Cabe destacar, dentro de la larga lista, a Tito Larcio Flavo, primer dictador de la República, que fue investido para solucionar la rebelión de los plebeyos al negarse a ser reclutados para las legiones; a Quinto Marcio Cincinato, que le llegó la petición cuando estaba arando sus campos, y que venció a los ecuos y los volscos cuando pretendían invadir Roma; y a Marco Furio Camilo, que fue dictador en cinco ocasiones, conquistando la ciudad de Veyes, luchando contra varios enemigos de la República y rechazando a los galos que saquearon Roma. Tras su labor, el pueblo le reconoció su gran valor y le nombró "Segundo fundador de Roma".
Tras la Segunda Guerra Púnica, la magistratura cayó en desuso, quizá por el miedo a que alguien abusase de ella y se convirtiese en tirano. En momentos de emergencia se recurrió al Senatus Consultum Ultimum, un decreto que declaraba el estado de excepción y ampliaba el poder de los cónsules.
Y entonces... llegó Sila. Tras una guerra civil y vencer al rey Mitridates del Ponto, entró con sus legiones en Roma y se hizo proclamar dictador.
Bajo la misión de traer la estabilidad a la República y realizar una amplia reforma legislativa, Lucio Cornelio Sila fue investido dictador "sin límite de tiempo".
Sila llegó con el fantasma de la tiranía bajo el brazo. Reformó las leyes y se restableció el orden, pero todo eso vino acompañado de proscripciones, confiscaciones y ejecuciones de sus enemigos.
Tras dos años y medio, y frente al estupor de sus contemporáneos, renunció a su puesto y se retiró a una villa, donde no tardó en morir.
La institución fue abolida en el 44 a.C. por Marco Antonio pero, antes de eso, aún iba a ser desempeñada una última vez. No obstante, creo que "el más grande romano que jamás ha existido" (como le catalogan algunos, un servidor incluido) se merece un artículo entero. Me refiero, por supuesto, a Cayo Julio César.

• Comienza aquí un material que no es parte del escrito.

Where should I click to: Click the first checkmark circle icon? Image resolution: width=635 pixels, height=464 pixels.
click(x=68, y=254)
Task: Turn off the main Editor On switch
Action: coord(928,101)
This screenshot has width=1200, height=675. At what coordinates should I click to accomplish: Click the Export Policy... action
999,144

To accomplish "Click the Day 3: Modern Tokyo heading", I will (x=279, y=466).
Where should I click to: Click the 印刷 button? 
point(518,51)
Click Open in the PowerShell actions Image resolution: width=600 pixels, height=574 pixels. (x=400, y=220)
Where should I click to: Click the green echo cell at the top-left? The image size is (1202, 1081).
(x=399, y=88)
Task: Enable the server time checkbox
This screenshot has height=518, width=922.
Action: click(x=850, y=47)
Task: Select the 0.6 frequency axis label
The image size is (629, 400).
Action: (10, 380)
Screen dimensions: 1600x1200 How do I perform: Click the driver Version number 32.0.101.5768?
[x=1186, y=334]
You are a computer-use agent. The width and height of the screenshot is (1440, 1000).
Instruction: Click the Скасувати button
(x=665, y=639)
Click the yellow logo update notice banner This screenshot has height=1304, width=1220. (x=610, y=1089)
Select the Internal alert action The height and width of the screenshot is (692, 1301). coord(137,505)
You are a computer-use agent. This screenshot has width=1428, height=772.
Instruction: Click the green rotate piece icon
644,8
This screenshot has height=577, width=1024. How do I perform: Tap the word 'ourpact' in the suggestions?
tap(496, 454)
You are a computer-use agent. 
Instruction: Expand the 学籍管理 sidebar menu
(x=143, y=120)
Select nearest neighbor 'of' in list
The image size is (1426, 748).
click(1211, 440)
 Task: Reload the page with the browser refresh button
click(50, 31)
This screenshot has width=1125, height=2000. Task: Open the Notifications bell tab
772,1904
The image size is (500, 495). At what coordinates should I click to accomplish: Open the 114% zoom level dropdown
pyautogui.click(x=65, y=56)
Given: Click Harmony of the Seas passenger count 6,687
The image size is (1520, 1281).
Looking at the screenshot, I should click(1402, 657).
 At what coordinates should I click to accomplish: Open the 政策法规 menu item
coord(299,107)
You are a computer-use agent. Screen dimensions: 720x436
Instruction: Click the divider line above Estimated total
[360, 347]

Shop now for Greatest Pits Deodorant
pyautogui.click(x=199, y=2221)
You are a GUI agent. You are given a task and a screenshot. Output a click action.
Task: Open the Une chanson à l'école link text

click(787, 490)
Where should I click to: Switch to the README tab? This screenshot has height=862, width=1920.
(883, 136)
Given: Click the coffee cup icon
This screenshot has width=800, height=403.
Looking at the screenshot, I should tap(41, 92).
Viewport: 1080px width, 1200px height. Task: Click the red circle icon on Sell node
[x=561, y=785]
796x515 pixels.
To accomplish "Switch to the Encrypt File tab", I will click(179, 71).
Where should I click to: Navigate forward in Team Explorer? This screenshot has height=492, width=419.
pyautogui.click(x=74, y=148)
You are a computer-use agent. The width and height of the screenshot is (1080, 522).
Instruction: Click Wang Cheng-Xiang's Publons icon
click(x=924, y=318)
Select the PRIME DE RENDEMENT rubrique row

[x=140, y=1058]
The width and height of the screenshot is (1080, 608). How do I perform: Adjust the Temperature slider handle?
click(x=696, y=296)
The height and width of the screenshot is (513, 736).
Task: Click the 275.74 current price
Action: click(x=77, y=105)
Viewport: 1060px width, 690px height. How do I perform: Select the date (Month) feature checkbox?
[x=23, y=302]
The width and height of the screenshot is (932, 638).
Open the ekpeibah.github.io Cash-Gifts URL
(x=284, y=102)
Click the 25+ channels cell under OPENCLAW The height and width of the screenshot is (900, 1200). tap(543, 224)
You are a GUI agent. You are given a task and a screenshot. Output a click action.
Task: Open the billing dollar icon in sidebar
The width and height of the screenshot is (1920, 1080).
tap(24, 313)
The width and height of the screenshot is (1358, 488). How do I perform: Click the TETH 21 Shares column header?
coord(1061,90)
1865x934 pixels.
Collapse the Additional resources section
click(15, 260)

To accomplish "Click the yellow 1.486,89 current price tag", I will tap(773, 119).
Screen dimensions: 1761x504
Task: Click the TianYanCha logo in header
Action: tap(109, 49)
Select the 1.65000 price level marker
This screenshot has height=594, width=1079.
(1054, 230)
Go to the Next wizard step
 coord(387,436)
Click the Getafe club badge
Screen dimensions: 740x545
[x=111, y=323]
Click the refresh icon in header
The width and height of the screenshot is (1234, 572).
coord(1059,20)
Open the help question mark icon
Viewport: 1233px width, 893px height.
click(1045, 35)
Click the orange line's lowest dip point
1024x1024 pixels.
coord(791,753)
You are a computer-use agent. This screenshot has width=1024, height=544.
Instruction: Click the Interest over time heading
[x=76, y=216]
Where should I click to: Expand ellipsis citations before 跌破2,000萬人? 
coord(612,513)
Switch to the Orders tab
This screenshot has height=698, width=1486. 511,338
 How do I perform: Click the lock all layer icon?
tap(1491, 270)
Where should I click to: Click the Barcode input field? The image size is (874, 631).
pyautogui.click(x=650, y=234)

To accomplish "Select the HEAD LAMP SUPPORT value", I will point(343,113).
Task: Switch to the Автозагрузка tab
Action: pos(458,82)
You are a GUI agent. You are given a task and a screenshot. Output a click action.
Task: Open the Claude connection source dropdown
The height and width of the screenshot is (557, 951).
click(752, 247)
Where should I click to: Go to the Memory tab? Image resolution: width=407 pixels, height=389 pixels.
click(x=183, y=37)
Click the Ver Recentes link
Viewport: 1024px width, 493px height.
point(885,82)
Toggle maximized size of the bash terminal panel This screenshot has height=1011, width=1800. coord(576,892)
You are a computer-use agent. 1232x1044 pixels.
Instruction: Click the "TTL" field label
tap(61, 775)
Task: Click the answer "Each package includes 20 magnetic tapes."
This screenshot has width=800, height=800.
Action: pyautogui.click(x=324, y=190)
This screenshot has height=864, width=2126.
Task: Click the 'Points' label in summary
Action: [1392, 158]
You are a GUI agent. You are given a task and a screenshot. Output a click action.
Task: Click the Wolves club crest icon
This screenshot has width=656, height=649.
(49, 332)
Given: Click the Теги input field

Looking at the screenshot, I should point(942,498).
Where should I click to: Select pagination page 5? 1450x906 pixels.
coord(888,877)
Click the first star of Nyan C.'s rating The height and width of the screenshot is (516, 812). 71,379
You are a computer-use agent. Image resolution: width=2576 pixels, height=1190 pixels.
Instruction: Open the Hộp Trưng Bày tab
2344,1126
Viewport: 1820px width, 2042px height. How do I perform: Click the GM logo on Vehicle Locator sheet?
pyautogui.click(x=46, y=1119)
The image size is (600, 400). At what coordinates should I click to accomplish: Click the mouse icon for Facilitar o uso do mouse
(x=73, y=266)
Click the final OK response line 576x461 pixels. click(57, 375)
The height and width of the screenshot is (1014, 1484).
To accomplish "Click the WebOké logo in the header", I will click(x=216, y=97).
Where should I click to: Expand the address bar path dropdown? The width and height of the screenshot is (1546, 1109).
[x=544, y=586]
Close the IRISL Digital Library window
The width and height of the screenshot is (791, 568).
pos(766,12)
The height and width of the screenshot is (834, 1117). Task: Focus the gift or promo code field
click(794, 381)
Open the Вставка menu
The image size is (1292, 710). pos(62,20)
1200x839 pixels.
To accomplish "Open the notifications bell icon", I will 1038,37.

* Ésta es una licencia narrativa que me tomo para transmitir el sentimiento de "emergencia". En realidad, cuando Aníbal llegó a las puertas de Roma, no se nombró ningún dictador (aunque sí que se recurrió a la magistratura durante esa guerra).

                                                                                                                 Imperator Caesar Cerverius













Bibliografía:
MCCULLOUGH, C. (1993). Favoritos de la Fortuna.

NEGRETE, J. (2011). Roma Victoriosa.

PINA POLO, F. (1999). La crisis de la República (133-44 a.C.)

POSTEGUILLO, S. (2008). Africanus, el hijo del cónsul.